Segment Open

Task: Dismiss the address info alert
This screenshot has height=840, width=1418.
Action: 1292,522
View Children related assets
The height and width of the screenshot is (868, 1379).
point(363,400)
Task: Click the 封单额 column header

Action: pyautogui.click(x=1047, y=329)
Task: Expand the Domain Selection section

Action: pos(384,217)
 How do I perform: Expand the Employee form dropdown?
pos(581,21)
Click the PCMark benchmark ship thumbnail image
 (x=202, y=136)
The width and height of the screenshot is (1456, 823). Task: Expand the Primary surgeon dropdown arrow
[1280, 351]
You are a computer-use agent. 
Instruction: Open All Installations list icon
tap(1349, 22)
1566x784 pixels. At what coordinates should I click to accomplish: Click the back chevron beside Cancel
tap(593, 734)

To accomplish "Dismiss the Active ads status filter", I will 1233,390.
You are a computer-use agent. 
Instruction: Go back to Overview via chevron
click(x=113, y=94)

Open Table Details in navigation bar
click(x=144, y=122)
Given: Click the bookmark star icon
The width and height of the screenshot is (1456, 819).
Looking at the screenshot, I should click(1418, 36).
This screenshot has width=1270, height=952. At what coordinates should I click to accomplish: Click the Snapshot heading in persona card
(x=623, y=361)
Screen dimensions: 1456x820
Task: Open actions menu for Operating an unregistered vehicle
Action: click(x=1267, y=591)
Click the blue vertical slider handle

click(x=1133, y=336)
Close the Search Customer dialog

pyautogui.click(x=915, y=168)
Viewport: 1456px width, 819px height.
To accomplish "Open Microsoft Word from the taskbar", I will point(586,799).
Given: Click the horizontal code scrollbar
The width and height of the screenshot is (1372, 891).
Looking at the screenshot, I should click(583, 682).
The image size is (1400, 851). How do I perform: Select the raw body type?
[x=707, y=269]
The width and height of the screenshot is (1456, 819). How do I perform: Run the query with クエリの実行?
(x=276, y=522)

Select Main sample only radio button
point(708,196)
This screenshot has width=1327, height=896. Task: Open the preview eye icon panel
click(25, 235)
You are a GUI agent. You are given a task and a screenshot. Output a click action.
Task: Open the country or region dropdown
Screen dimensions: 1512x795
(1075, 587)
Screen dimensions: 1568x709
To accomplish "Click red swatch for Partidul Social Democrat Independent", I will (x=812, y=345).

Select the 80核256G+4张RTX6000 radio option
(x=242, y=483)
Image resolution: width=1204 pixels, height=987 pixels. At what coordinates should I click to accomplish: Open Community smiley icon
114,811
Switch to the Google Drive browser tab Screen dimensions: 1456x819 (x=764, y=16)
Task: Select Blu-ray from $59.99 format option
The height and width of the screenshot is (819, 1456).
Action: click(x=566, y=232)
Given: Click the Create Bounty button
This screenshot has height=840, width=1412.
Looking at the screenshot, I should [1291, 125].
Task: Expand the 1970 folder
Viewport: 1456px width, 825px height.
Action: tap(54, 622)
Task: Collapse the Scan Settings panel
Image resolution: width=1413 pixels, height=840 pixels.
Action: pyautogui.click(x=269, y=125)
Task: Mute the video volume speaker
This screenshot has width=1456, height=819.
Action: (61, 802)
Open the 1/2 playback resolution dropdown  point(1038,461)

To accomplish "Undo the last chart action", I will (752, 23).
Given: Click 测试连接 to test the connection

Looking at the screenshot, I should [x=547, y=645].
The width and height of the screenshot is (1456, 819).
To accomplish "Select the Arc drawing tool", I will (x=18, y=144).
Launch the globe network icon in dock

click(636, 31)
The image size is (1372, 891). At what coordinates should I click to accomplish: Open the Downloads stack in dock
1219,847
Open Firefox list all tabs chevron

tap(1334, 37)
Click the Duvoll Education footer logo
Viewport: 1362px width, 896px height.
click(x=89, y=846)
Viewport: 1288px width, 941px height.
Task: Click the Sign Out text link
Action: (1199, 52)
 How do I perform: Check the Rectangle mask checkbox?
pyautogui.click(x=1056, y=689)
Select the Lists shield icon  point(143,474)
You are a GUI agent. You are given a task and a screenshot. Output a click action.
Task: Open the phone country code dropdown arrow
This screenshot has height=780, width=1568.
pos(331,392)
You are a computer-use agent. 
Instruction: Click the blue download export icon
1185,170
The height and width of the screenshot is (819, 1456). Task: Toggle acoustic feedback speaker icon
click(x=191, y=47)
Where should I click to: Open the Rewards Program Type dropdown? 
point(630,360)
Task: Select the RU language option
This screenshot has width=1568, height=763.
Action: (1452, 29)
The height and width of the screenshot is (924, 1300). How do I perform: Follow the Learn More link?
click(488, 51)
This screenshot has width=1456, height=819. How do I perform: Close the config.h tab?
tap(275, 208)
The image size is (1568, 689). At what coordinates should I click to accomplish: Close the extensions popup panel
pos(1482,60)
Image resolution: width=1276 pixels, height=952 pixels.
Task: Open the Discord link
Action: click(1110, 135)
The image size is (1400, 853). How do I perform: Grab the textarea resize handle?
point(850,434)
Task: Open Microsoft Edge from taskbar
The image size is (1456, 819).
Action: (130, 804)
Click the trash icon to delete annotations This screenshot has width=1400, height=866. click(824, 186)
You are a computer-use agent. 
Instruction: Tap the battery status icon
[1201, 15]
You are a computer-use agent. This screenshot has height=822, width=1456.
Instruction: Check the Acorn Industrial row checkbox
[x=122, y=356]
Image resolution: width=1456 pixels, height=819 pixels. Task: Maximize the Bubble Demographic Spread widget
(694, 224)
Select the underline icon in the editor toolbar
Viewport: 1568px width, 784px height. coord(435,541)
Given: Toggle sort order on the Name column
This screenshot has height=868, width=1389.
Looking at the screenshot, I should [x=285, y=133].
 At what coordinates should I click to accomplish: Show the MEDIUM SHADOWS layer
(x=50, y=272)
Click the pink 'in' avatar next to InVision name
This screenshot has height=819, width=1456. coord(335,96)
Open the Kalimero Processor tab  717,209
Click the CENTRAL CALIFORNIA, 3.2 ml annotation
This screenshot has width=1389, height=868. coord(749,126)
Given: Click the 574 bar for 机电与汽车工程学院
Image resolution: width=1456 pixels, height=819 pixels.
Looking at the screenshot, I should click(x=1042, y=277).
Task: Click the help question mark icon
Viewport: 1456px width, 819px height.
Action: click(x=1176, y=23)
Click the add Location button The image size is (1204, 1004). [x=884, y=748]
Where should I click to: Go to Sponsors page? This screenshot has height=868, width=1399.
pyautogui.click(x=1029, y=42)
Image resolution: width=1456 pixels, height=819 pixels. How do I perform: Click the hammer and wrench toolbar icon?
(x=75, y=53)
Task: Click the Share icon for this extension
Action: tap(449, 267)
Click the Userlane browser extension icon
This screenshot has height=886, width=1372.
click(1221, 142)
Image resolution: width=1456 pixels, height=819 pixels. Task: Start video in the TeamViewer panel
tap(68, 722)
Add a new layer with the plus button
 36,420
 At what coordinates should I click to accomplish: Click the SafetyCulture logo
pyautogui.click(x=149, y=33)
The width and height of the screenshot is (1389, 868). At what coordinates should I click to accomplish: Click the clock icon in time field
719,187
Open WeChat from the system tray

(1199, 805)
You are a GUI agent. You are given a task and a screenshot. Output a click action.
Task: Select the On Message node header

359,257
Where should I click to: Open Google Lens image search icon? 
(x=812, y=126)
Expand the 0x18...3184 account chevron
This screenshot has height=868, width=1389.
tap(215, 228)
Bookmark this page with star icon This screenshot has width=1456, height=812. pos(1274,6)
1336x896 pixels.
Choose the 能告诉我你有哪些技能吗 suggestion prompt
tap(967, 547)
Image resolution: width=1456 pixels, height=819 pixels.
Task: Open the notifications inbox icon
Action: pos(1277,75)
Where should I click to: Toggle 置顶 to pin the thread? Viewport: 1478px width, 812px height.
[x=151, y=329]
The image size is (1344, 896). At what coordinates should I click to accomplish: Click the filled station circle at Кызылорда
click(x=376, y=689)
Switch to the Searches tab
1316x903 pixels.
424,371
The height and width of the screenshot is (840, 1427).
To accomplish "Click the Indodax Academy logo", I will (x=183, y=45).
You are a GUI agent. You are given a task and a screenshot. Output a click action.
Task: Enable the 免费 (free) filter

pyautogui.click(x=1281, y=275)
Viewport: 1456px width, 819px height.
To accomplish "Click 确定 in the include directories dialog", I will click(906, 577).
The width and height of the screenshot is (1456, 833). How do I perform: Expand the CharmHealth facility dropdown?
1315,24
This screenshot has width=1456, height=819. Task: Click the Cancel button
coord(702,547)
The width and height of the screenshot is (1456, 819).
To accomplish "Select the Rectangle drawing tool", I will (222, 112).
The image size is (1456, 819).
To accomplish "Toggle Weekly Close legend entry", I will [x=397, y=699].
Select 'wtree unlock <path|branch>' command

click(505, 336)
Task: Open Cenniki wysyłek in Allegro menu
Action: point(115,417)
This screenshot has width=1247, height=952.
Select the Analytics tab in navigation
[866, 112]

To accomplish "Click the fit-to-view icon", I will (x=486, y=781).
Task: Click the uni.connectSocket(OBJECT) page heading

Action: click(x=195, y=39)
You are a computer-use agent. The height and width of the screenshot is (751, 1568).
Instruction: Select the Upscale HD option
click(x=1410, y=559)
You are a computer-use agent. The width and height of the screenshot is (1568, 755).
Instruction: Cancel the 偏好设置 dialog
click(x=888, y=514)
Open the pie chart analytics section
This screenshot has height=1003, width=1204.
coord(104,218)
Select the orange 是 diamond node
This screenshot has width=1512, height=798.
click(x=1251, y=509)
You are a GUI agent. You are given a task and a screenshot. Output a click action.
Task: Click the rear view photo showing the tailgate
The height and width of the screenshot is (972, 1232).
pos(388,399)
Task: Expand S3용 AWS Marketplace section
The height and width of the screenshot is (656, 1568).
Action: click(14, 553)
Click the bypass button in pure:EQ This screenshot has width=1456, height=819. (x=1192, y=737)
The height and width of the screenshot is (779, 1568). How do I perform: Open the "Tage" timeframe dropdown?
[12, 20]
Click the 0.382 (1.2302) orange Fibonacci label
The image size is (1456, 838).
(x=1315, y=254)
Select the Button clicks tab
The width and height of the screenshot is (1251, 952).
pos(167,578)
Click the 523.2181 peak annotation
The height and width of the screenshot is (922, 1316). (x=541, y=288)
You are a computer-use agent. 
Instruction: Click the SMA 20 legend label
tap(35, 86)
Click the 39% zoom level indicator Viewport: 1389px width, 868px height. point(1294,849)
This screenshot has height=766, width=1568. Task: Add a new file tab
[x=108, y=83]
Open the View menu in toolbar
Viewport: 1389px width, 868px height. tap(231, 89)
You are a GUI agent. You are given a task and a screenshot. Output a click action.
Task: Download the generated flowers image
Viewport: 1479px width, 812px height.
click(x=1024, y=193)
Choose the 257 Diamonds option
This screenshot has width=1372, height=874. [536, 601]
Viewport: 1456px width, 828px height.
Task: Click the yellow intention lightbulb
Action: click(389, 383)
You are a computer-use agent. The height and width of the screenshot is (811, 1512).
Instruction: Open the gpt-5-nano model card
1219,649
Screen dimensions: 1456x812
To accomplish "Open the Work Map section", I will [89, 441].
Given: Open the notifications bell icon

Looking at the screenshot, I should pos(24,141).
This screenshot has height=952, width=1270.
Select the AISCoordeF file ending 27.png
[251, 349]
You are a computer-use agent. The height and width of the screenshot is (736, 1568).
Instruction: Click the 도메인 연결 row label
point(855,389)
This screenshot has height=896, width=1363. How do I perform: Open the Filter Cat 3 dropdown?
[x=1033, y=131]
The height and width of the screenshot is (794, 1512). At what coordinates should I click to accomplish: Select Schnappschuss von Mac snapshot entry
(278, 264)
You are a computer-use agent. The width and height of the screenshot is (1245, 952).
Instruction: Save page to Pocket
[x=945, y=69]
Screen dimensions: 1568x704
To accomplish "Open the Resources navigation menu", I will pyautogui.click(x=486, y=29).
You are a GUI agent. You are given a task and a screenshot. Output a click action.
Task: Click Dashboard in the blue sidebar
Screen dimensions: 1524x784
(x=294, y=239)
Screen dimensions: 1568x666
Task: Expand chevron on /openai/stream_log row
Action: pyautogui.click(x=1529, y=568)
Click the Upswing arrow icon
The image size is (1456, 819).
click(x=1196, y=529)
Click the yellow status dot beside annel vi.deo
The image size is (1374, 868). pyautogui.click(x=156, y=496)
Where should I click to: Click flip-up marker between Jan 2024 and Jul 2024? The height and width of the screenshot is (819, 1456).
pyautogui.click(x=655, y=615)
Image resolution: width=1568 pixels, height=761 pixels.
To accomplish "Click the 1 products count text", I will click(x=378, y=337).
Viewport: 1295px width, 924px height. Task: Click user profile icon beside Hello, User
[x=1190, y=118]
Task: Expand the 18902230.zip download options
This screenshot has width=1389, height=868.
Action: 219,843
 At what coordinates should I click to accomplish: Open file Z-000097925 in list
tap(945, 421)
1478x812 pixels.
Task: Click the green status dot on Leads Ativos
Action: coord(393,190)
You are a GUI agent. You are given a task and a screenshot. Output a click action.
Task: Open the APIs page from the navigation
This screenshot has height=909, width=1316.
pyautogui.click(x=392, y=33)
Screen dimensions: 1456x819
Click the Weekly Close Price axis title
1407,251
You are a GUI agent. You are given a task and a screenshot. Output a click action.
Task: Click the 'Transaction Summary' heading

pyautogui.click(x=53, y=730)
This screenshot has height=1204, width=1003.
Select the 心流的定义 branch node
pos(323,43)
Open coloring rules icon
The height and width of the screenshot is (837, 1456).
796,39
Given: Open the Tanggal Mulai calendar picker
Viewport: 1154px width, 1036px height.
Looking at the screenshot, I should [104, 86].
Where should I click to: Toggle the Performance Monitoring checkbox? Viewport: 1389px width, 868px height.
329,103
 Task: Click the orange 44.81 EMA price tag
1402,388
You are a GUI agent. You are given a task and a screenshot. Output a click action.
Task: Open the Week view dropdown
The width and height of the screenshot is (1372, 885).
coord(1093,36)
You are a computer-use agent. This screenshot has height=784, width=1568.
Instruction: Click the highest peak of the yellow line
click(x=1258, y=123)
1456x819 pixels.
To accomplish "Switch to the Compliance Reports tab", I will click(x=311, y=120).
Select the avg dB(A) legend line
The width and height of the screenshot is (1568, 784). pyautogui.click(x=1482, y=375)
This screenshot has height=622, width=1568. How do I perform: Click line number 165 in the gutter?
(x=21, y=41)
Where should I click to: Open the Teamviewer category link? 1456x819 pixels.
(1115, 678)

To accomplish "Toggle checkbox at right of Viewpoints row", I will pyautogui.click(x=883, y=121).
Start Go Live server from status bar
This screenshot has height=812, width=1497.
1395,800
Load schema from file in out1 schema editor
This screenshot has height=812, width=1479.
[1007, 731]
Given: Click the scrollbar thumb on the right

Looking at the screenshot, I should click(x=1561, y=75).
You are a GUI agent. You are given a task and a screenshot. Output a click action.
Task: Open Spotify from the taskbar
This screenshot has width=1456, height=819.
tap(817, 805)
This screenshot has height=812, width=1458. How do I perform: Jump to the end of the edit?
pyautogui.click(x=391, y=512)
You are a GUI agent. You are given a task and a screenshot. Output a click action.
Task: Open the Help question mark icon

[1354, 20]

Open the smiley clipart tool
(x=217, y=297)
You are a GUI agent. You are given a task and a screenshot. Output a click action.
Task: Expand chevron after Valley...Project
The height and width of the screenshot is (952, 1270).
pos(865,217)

Segment Closed

Your instructions: Check each line of the records for the word "drawing", then state how many lines have it, as a number only.

Solution to this problem: 2